Given exercise -
Below is a listing. Copy out, word for word, the lines starting with the one containing "Where should I" and continuing through the one containing "Action: click(292, 191)", with both of those lines included, and leave the pictures out.

Input records -

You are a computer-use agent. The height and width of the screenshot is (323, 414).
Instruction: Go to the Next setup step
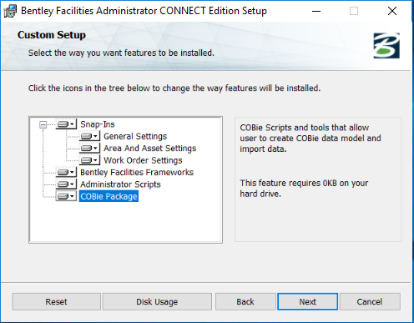point(308,301)
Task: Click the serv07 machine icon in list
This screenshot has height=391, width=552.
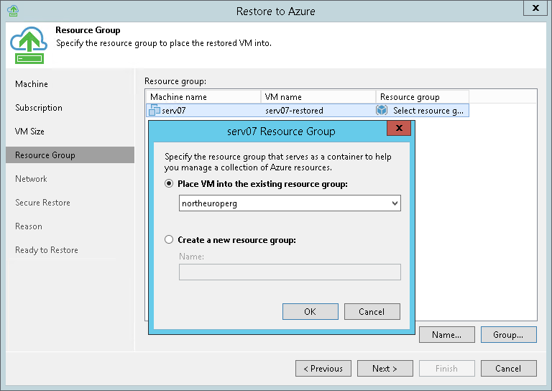Action: pos(154,111)
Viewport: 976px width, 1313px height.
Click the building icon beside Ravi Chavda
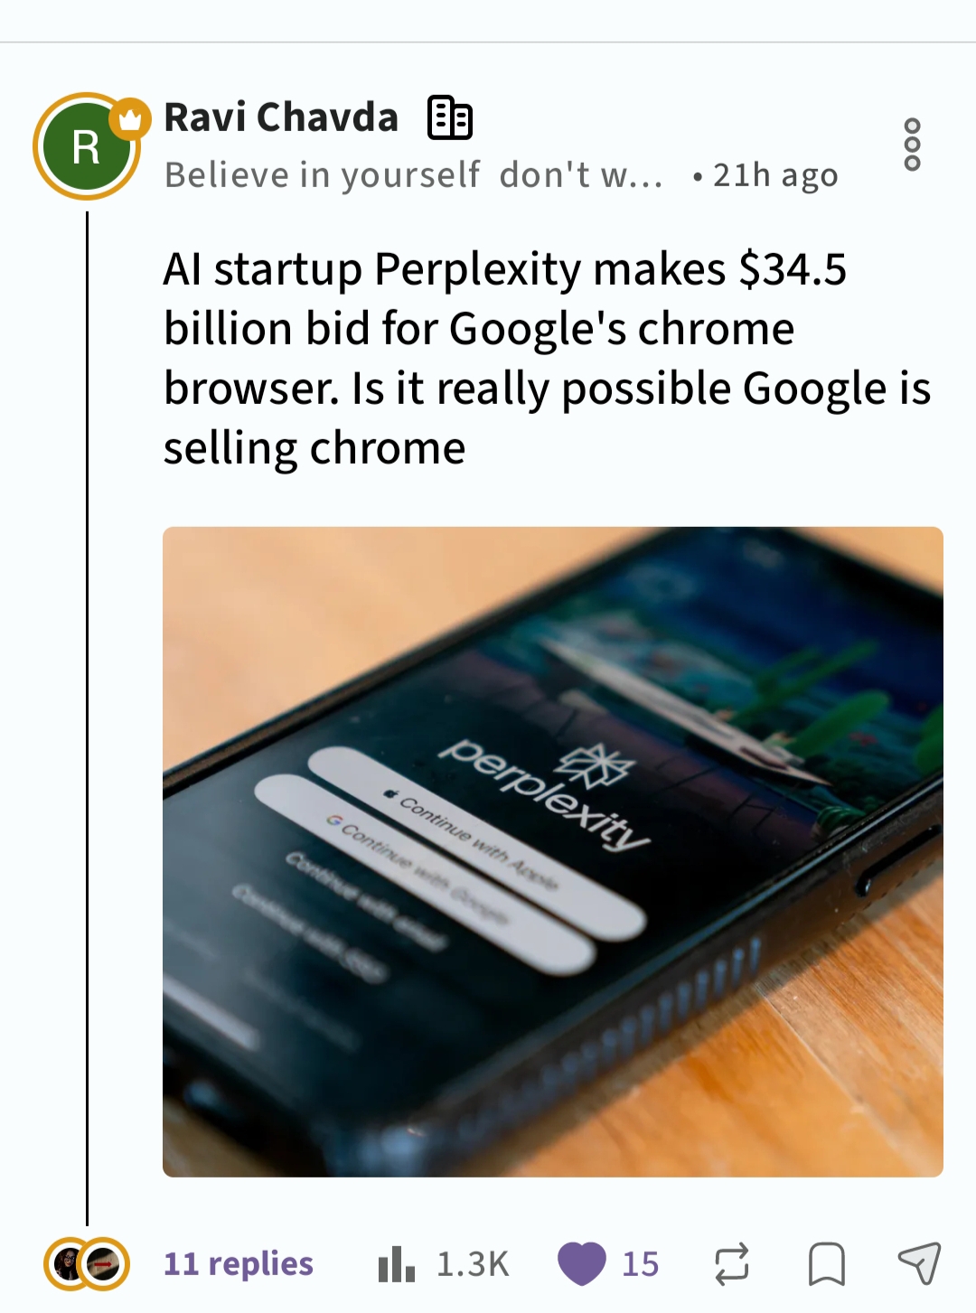[449, 118]
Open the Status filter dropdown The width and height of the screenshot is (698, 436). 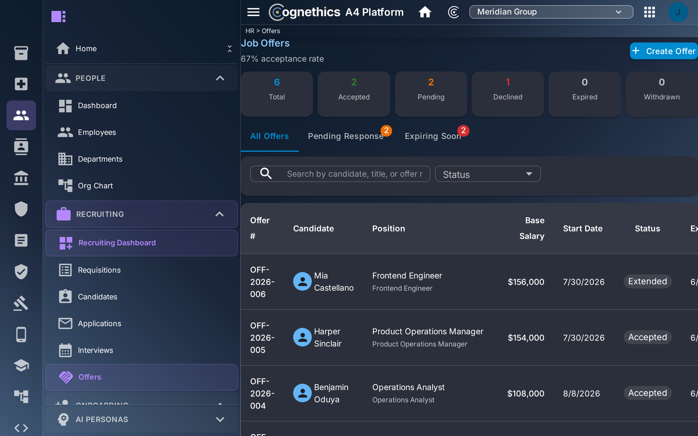click(488, 174)
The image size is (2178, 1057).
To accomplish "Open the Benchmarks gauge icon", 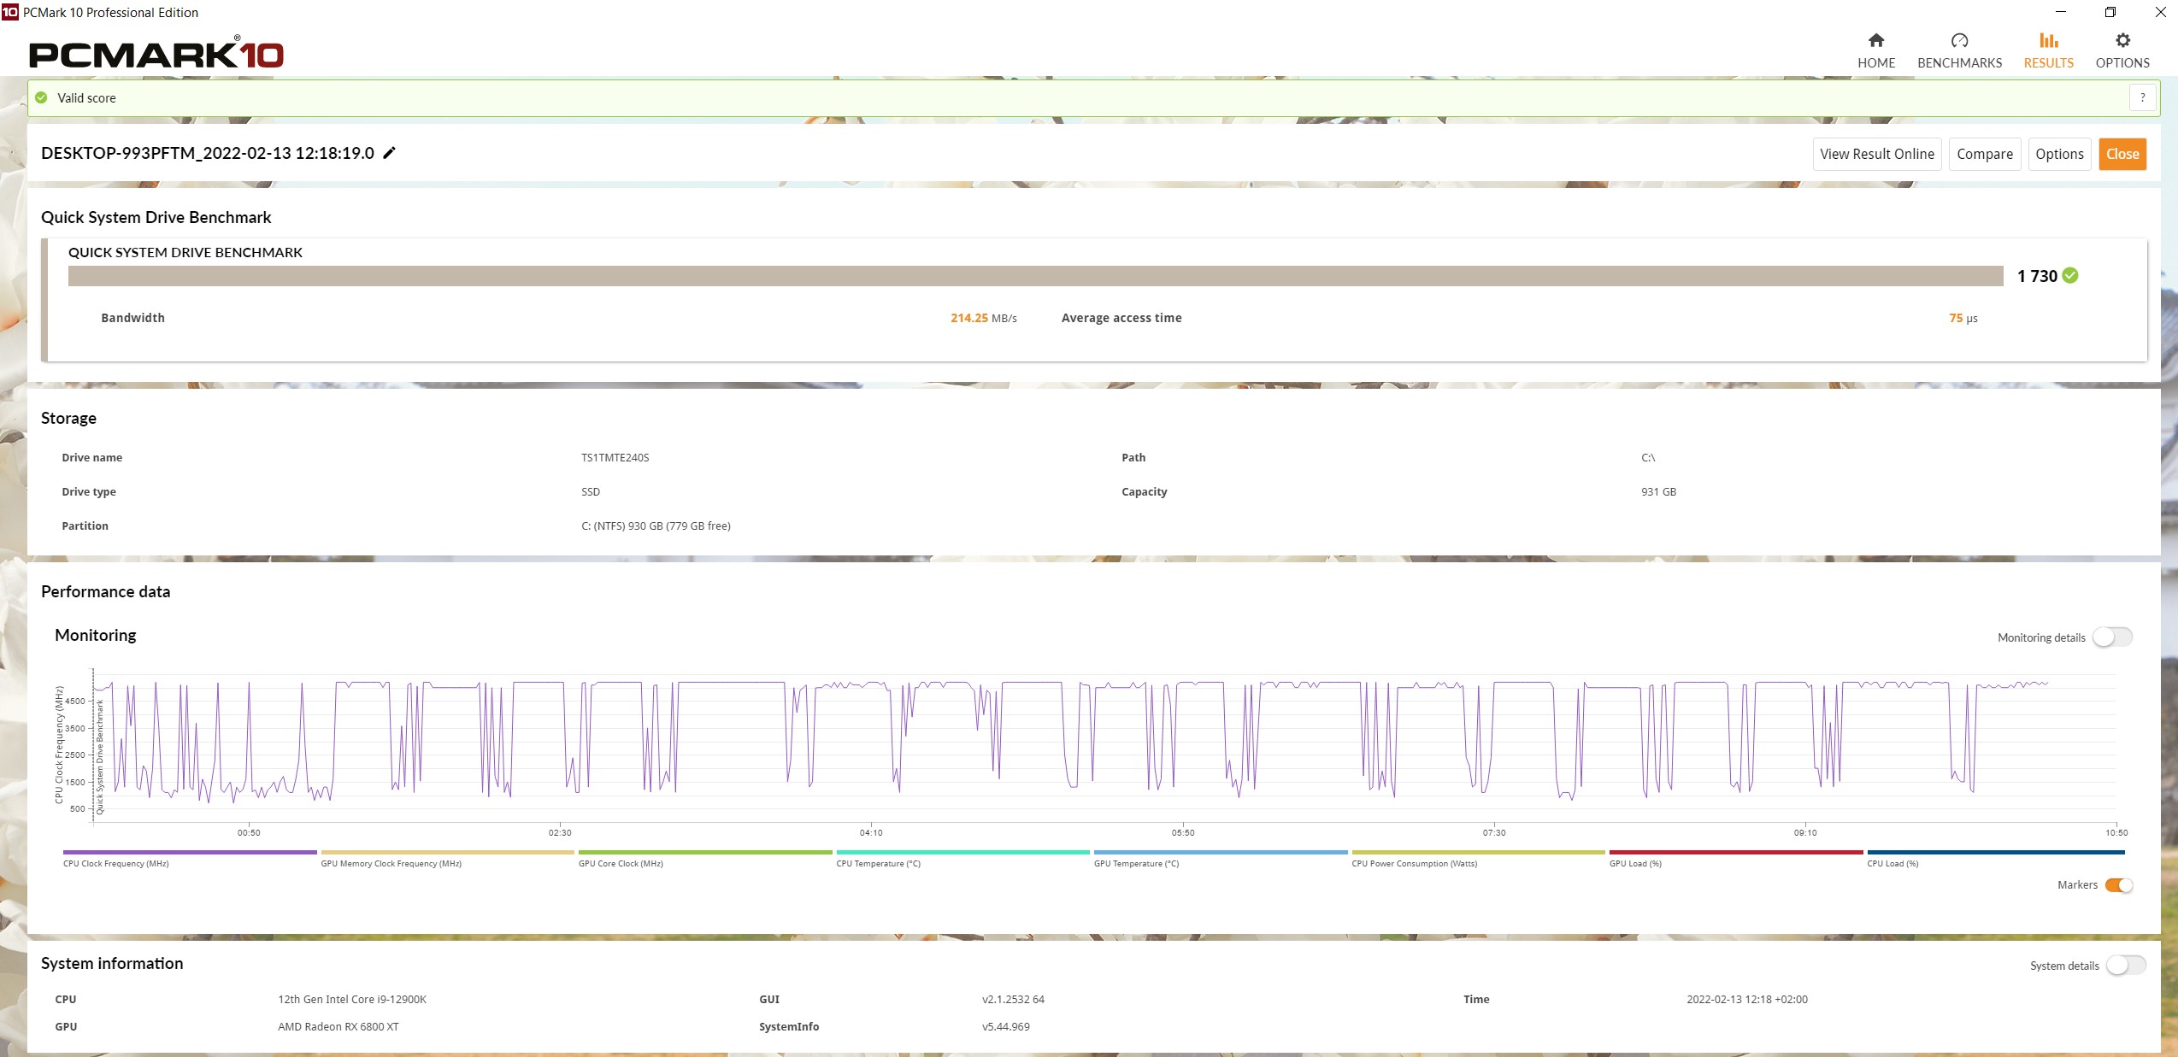I will coord(1959,41).
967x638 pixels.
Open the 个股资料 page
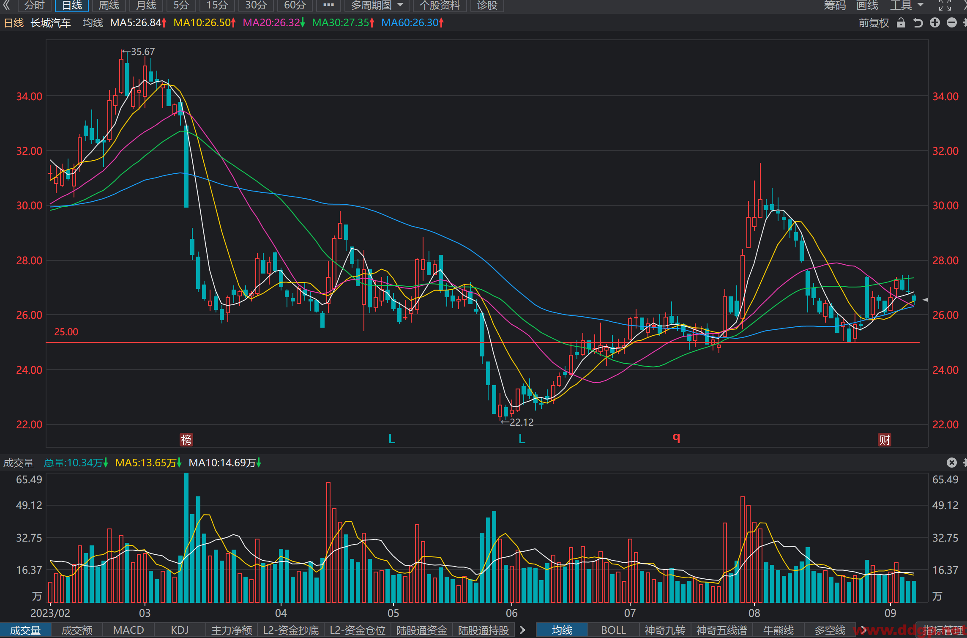(440, 5)
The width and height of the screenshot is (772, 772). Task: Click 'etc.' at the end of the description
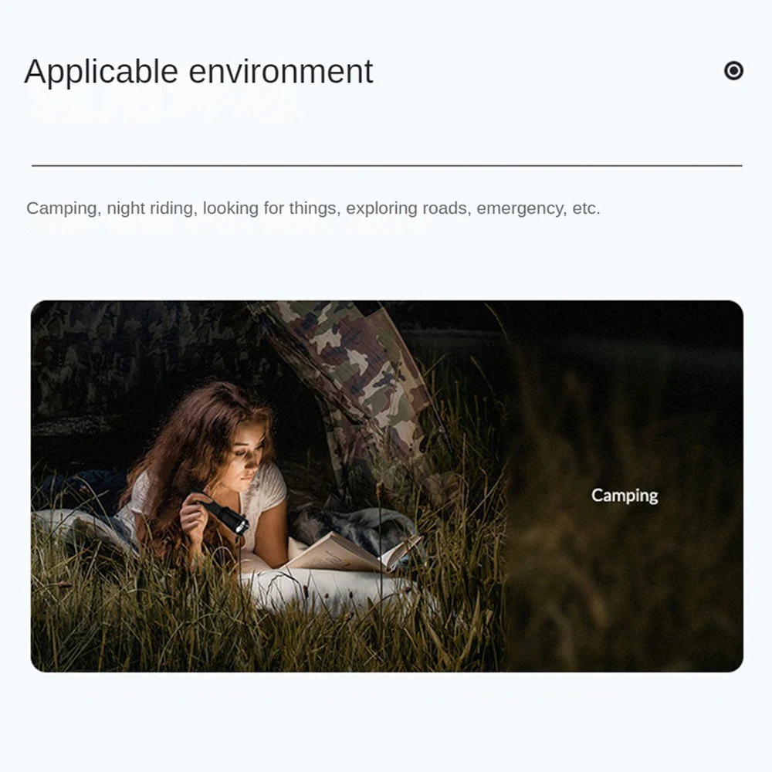point(586,208)
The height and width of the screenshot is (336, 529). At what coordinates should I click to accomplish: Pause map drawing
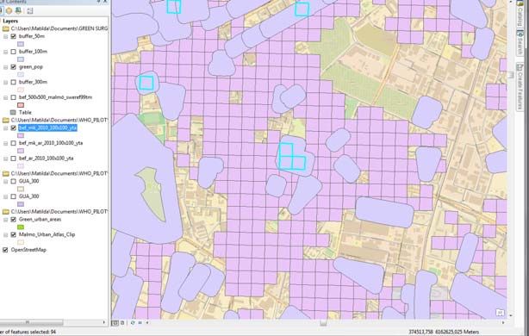(140, 323)
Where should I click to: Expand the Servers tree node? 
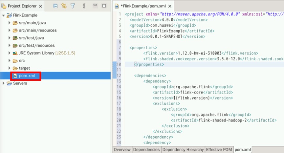coord(4,83)
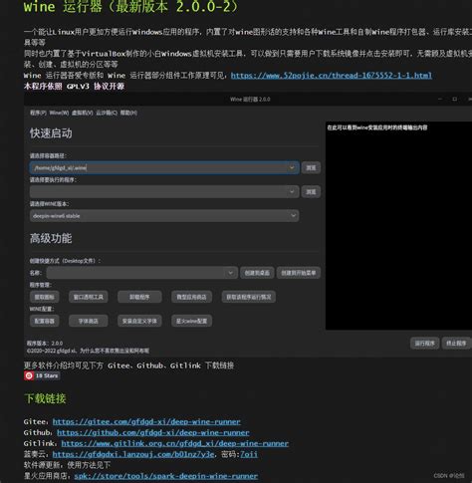The height and width of the screenshot is (483, 472).
Task: Expand the executable program dropdown arrow
Action: click(292, 191)
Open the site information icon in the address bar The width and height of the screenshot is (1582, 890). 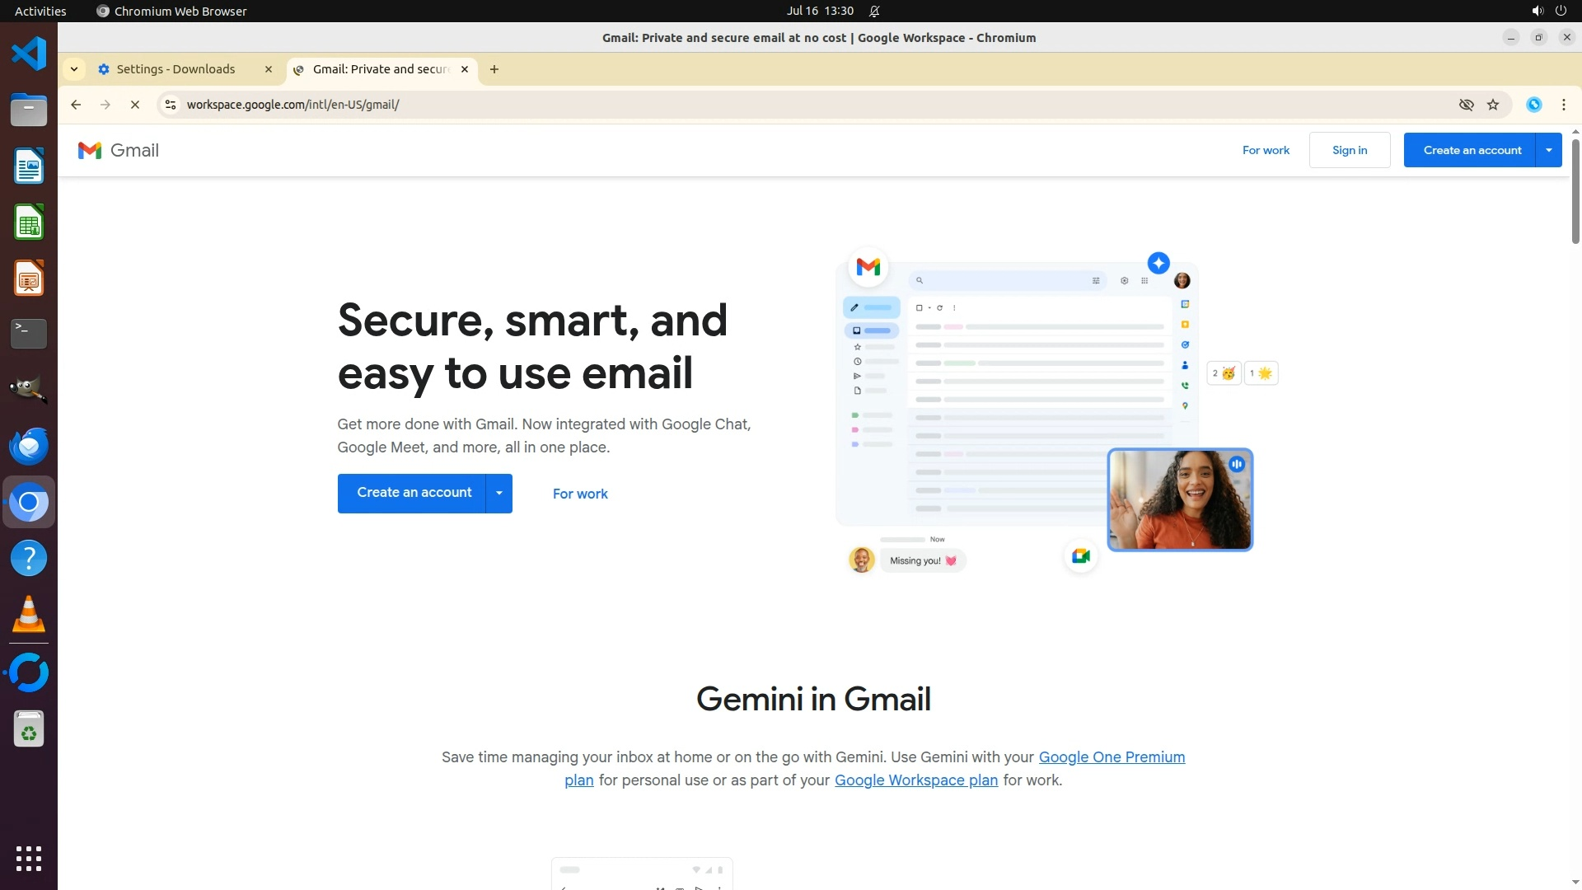tap(171, 105)

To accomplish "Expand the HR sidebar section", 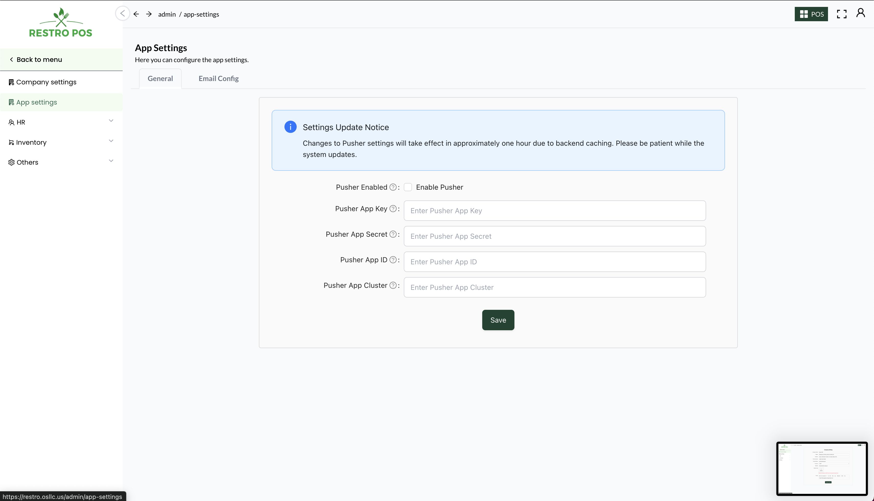I will 61,122.
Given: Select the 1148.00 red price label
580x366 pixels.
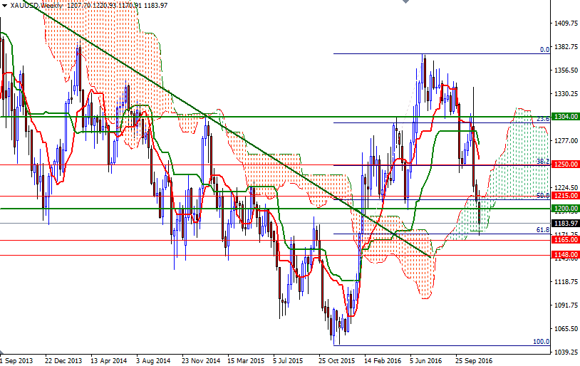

Exercise response -
Where should I click to: Expand the Servers tree node? 
coord(4,83)
The height and width of the screenshot is (483, 472).
Task: Expand the executable program dropdown arrow
Action: click(292, 191)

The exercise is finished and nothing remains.